Dreadbox's Nymphes arrived during the pandemic as a response to a simple question: what if you could fit six voices of genuine analog polyphony into something small enough to fit in a backpack? The answer turned out to be one of the most thoughtfully designed desktop synths to emerge in recent years, proving that portability and sonic depth don't have to be mutually exclusive.
The core architecture is straightforward subtractive synthesis scaled across six independent voices. Each voice gets a single voltage-controlled oscillator with morphable waveforms (triangle, sawtooth, square with pulse width control), a sub-oscillator for low-end weight, and a noise generator. The signal path runs through a 24dB-per-octave resonant lowpass filter and a 6dB highpass filter, with two ADSR envelopes and an LFO per voice handling modulation duties. A master LFO adds another layer of global modulation possibilities. The only digital component in the signal chain is Dreadbox's own reverb processor, which adds genuine depth without coloring the analog character.

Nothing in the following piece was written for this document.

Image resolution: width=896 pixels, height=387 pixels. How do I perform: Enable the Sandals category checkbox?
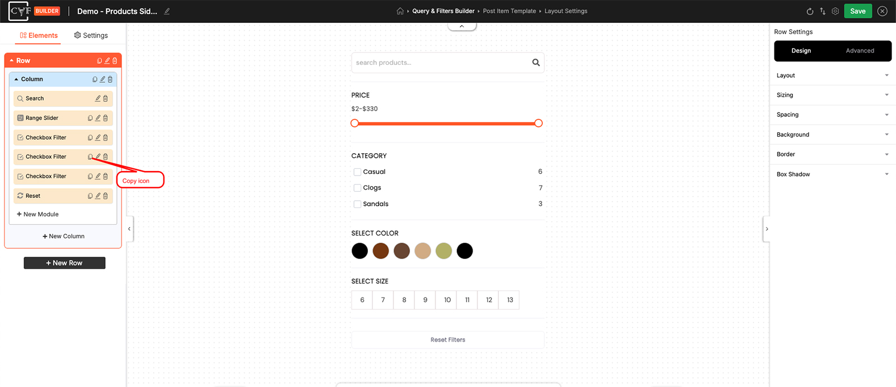point(357,204)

What sets Nymphes apart is how much expression it packs into a compact metal chassis measuring just over nine inches wide. The control layout uses shift functions and a menu system to access modulation routing, chord programming, and parameter editing without overwhelming the front panel. You get six different play modes—standard polyphony, unison stacking, and hybrid configurations that let you trade voice count for oscillator density—plus seven user-programmable chords that can be modulated in real time. The modulation matrix is genuinely flexible, letting you route the mod wheel, velocity, aftertouch, and both LFOs to virtually any parameter with independent depth control for each destination. MIDI connectivity includes both USB and 5-pin DIN, with full MPE and polyphonic aftertouch support for expressive performance. Storage includes 98 preset slots, and the whole unit runs off USB power, making it genuinely portable.
Since its release, the Nymphes has earned respect from both bedroom producers and touring musicians.